James W. Nemitz, Ph.D., WVSOM’s president (right) with Darryl Clausell, president of the NAACP’s West Virginia State Conference (left), and Loretta Young, president of the NAACP’s Greenbrier County branch and a founding member of Race Matters Inc. (center) during the annual conference of the West Virginia State Conference of Branches of the NAACP at WVSOM.

WVSOM hosts state NAACP conference

The West Virginia School of Osteopathic Medicine (WVSOM) hosted the state branch of the nation’s oldest civil rights organization on Aug. 25-26.

The school was the site of the annual conference of the West Virginia State Conference of Branches of the NAACP, whose theme for the 2023 event was “thriving together.” The two-day gathering included reports from officers and committees, a banquet and special sessions on health disparities and chronic illness along with environmental and climate justice.

In welcoming NAACP members to the school’s Lewisburg campus, James W. Nemitz, Ph.D., WVSOM’s president, pointed to successes the school has had in assisting a nonprofit organization committed to helping disadvantaged communities in Charleston, W.Va., with training community health workers. He also emphasized the school’s work with Race Matters Inc., whose purpose is to improve the health outcomes of minority communities through education on health topics such as diabetes, blood pressure self-monitoring and chronic disease self-management.

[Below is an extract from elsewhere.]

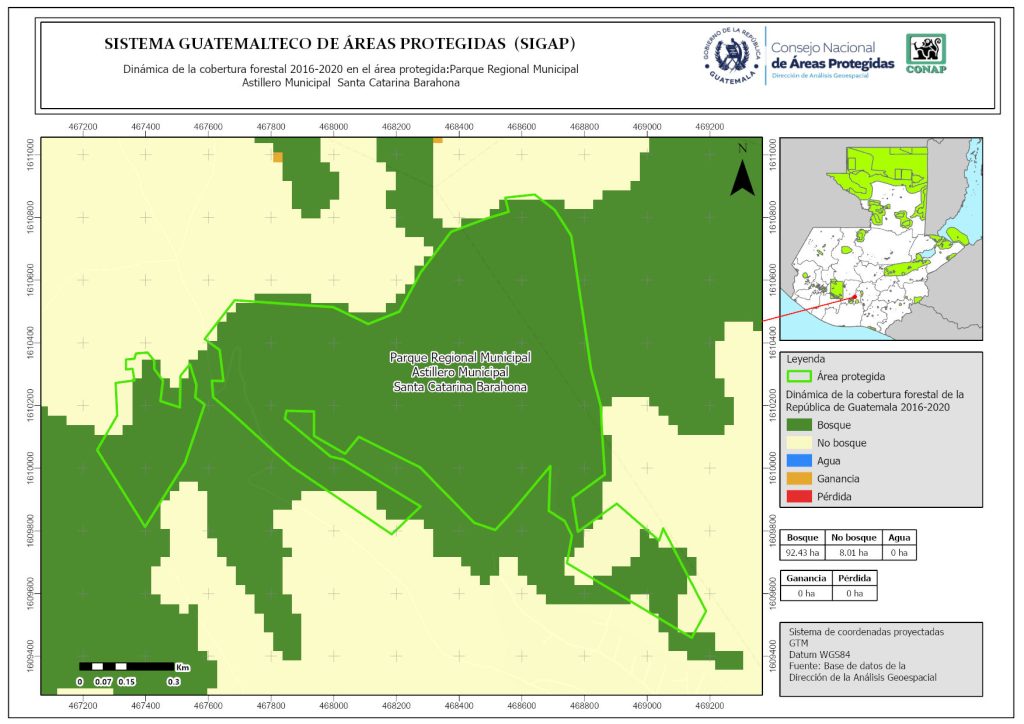Select the Agua blue legend swatch
Image resolution: width=1024 pixels, height=724 pixels.
[799, 461]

“A medical school should do more than produce quality care and competent physicians. We should make a difference in the health of West Virginians,” Nemitz said. “There is a crisis in many African American communities because of a lack of access to health care, and while I’m proud of the work we’ve done in delivering programs specifically for the African American community, I want us to do more.”

Nemitz said the medical school is committed to increasing diversity among its students and employees.

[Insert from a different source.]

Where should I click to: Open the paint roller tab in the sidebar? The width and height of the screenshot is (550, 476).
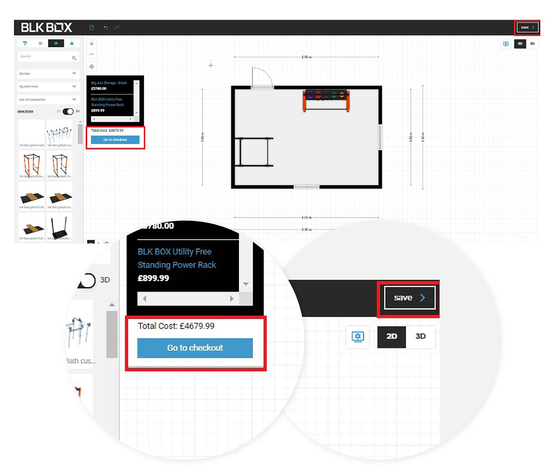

“To improve the diversity profile of the school, we need your help. We need you to go out there and tell people about WVSOM, to send us applicants, to help us develop programs to nurture children who want to be physicians,” he said. “The dean, the faculty and I are committed to improving our curriculum in terms of making students aware of the racial disparities in our country and teaching them about the need to understand the communities they’re going to work in and the patients they will see.”

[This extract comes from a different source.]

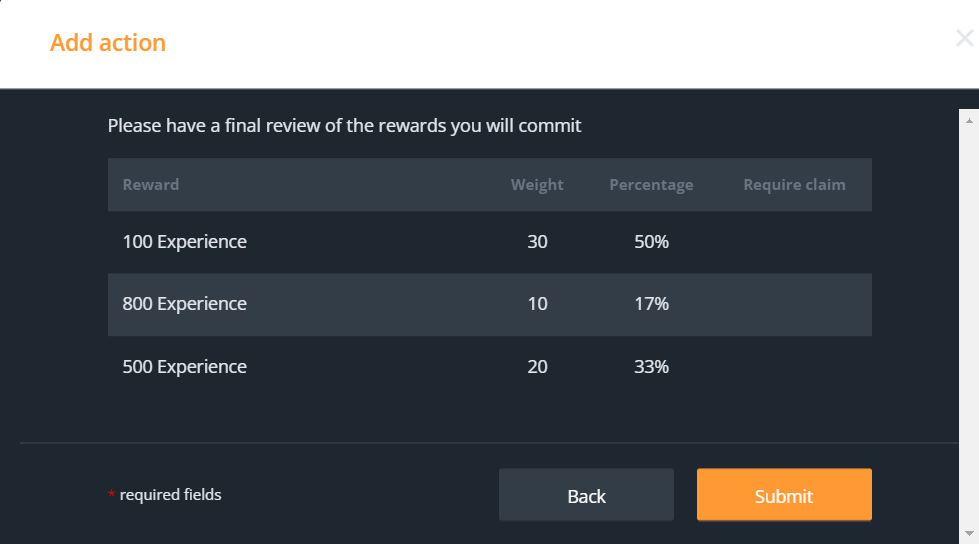Select the 800 Experience reward row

In addition to constituents representing various areas of West Virginia, conference participants included Darryl Clausell, president of the NAACP’s West Virginia State Conference, and Loretta Young, president of the NAACP’s Greenbrier County branch and a founding member of Race Matters Inc.

Young helped the state NAACP select the campus as the conference site and said she welcomes future collaborations between WVSOM and Race Matters Inc.

“We would like to expand our partnership with WVSOM because we serve many rural areas where it’s not possible to have specialists, and we need to concentrate on how to help people change their lifestyles and get adequate care,” she said. “We want people to realize you can be healthy and be black.”